原状回復 (genjou kaifuku) = mengembalikan ke kondisi semula. Menurut pedoman Kementerian Pertanahan, Infrastruktur, Transportasi dan Pariwisata (国土交通省 / Kokudo Kotsu-sho), penyewa tidak wajib menanggung kerusakan akibat pemakaian normal dan penuaan alami, seperti memudarnya wallpaper karena sinar matahari atau bekas furnitur di lantai. Yang menjadi tanggungan penyewa hanyalah kerusakan akibat kelalaian atau pemakaian di luar batas wajar, misalnya noda rokok, lubang besar di dinding, atau kerusakan karena tidak dibersihkan.

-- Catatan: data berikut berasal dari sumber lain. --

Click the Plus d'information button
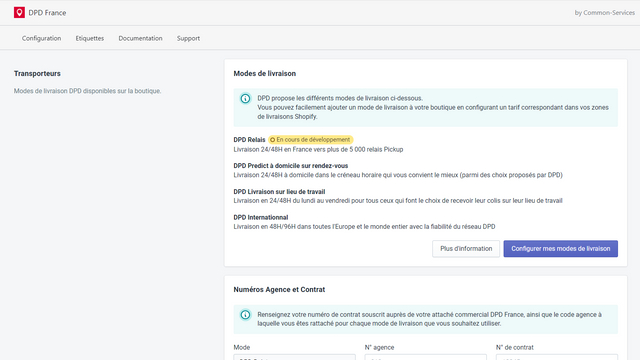Screen dimensions: 640x360 466,249
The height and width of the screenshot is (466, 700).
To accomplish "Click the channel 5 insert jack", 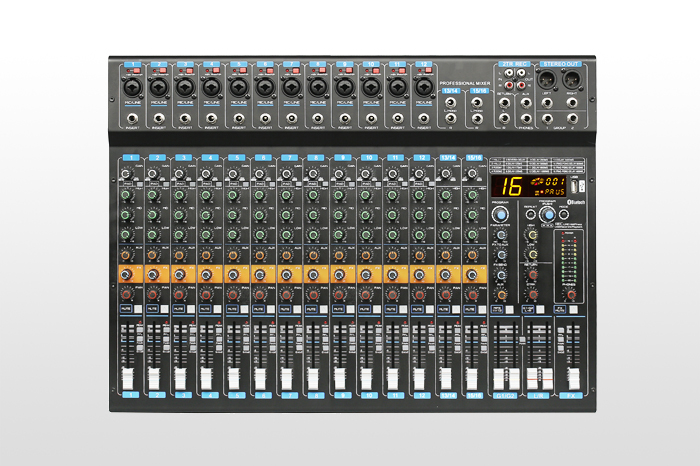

Artinya, pemilik tidak boleh memotong seluruh deposit hanya untuk membersihkan atau mengganti wallpaper yang aus secara wajar. Jika kamu merasa potongan tidak adil, kamu berhak meminta rincian biaya dan menolak biaya yang tidak sesuai pedoman.

Tips melindungi depositmu:

  • Foto/video kondisi unit saat masuk dan saat keluar.
  • Bersihkan unit sebelum keluar.
  • Laporkan kerusakan kecil sejak awal, jangan diperbaiki sendiri tanpa izin.
  • Simpan kontrak dan kuitansi.

Bagian 5: Hal Lain yang Perlu Diperhatikan

更新料 (koushinryou) = biaya perpanjangan. Banyak kontrak berlaku 2 tahun. Untuk memperpanjang, sering ada biaya 1 bulan sewa. Perhitungkan ini.

Aturan rumah. Patuhi aturan sampah, larangan ribut malam hari, dan larangan menambah penghuni tanpa lapor. Pelanggaran bisa berujung teguran bahkan pemutusan kontrak.

Pemberitahuan keluar. Umumnya kamu wajib memberi tahu 1 bulan sebelum pindah (解約予告 / kaiyaku yokoku). Jika tidak, kamu bisa tetap ditagih sewa.

Ringkasan

Menyewa apartemen di Jepang menuntut persiapan dana besar di awal (4–6 kali sewa) dan pemahaman istilah seperti shikikin, reikin, dan hoshou gaisha. Carilah properti dengan reikin nol dan keterangan 外国人可 untuk memudahkan. Saat tanda tangan, pastikan kamu mengerti isi kontrak melalui juuyou jikou setsumei. Dan yang paling penting: kamu punya hak atas pengembalian deposit — pemilik tidak boleh membebankan kerusakan akibat pemakaian normal kepadamu. Dokumentasikan kondisi unit dengan foto agar kamu terlindungi.

Referensi & Sumber Resmi

  • 国土交通省 — Pedoman Pengembalian Kondisi Semula: https://www.mlit.go.jp/jutakukentiku/house/jutakukentiku_house_tk3_000020.html
  • 国土交通省 — Hal Penting saat Masuk dan Keluar Apartemen Sewa: https://www.mlit.go.jp/jutakukentiku/house/jutakukentiku_house_tk3_000026.html

Pembaruan Editorial (20 Juli 2026)

Artikel "Cara Sewa Apartemen di Jepang" telah digabungkan ke panduan ini. Tips tambahan dari artikel tersebut: pertimbangkan juga UR賃貸 (perumahan publik tanpa key money, tanpa biaya agen, tanpa pembaruan kontrak) dan rumah dinas perusahaan (社宅) sebagai pilihan yang lebih hemat.

Terakhir diperiksa: 20 Juli 2026 oleh Tim Editorial Panduan Jepang.